Thang Mike W C, Chua Xin-Yi, Price Gareth, Gorse Dominique, Field Matt A
Institute for Molecular Bioscience, University of Queensland, Brisbane, Queensland, 4000, Australia.
Queensland Facility for Advanced Bioinformatics, University of Queensland, Brisbane, Queensland, 4000, Australia.
F1000Res. 2019 May 23;8:726. doi: 10.12688/f1000research.18866.2. eCollection 2019.

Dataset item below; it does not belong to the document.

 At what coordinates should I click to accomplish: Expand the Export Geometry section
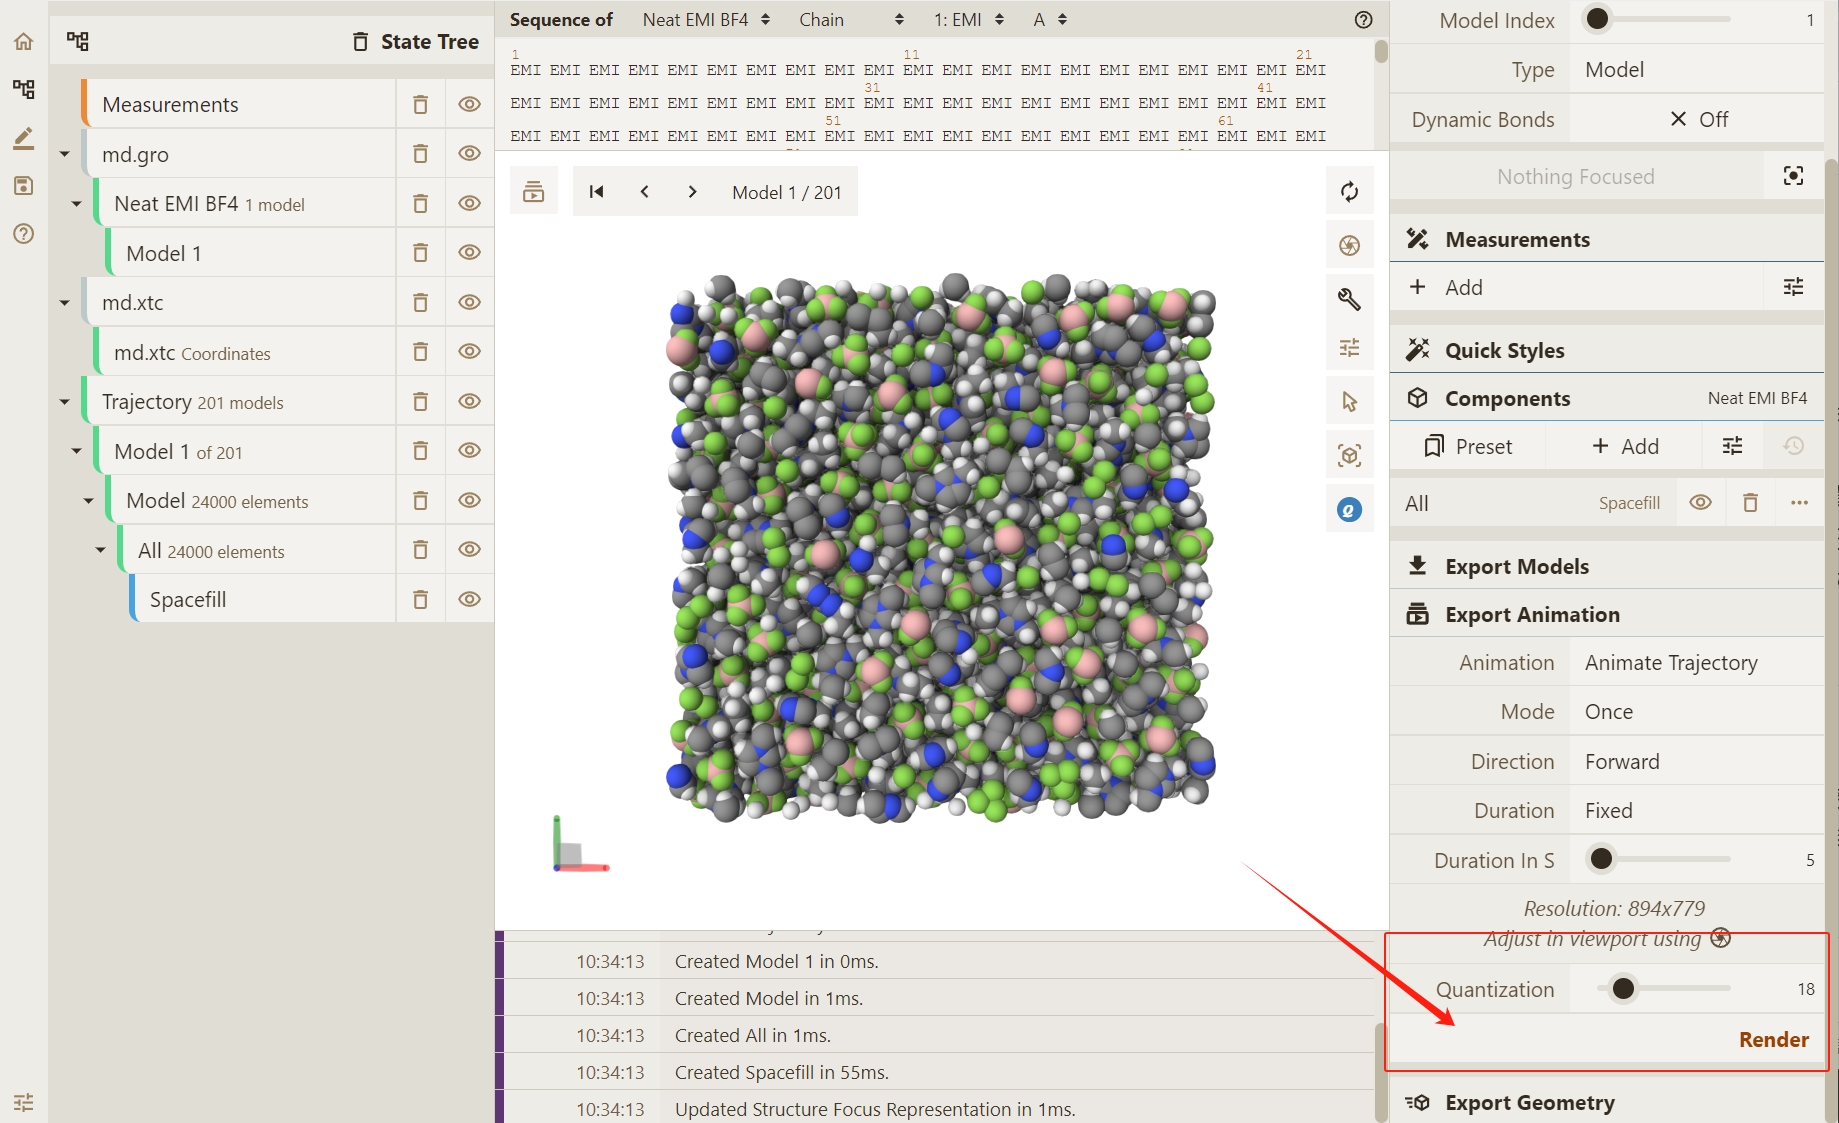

Metagenomic sequencing is an increasingly common tool in environmental and biomedical sciences. While software for detailing the composition of microbial communities using 16S rRNA marker genes is relatively mature, increasingly researchers are interested in identifying changes exhibited within microbial communities under differing environmental conditions. In order to gain maximum value from metagenomic sequence data we must improve the existing analysis environment by providing accessible and scalable computational workflows able to generate reproducible results. Here we describe a complete end-to-end open-source metagenomics workflow running within Galaxy for 16S differential abundance analysis. The workflow accepts 454 or Illumina sequence data (either overlapping or non-overlapping paired end reads) and outputs lists of the operational taxonomic unit (OTUs) exhibiting the greatest change under differing conditions. A range of analysis steps and graphing options are available giving users a high-level of control over their data and analyses. Additionally, users are able to input complex sample-specific metadata information which can be incorporated into differential analysis and used for grouping / colouring within graphs. Detailed tutorials containing sample data and existing workflows are available for three different input types: overlapping and non-overlapping read pairs as well as for pre-generated Biological Observation Matrix (BIOM) files. Using the Galaxy platform we developed MetaDEGalaxy, a complete metagenomics differential abundance analysis workflow. MetaDEGalaxy is designed for bench scientists working with 16S data who are interested in comparative metagenomics. MetaDEGalaxy builds on momentum within the wider Galaxy metagenomics community with the hope that more tools will be added as existing methods mature.
宏基因组测序在环境科学和生物医学领域正日益成为一种常用工具。虽然利用16S rRNA标记基因详细分析微生物群落组成的软件相对成熟,但越来越多的研究人员对识别不同环境条件下微生物群落所呈现的变化感兴趣。为了从宏基因组序列数据中获取最大价值,我们必须通过提供可访问且可扩展的计算工作流程来改进现有的分析环境,这些工作流程要能够生成可重复的结果。在此,我们描述了一个在Galaxy中运行的完整的端到端开源宏基因组学工作流程,用于16S差异丰度分析。该工作流程接受454或Illumina序列数据(重叠或非重叠双端 reads),并输出在不同条件下变化最大的操作分类单元(OTU)列表。提供了一系列分析步骤和绘图选项,让用户能够高度控制其数据和分析。此外,用户能够输入复杂的特定样本元数据信息,这些信息可纳入差异分析,并用于绘图中的分组/着色。针对三种不同的输入类型(重叠和非重叠读对以及预生成的生物观测矩阵(BIOM)文件),提供了包含样本数据和现有工作流程的详细教程。利用Galaxy平台,我们开发了MetaDEGalaxy,这是一个完整的宏基因组学差异丰度分析工作流程。MetaDEGalaxy是为处理16S数据且对比较宏基因组学感兴趣的实验台科学家设计的。MetaDEGalaxy借助更广泛的Galaxy宏基因组学社区的发展势头,希望随着现有方法的成熟能添加更多工具。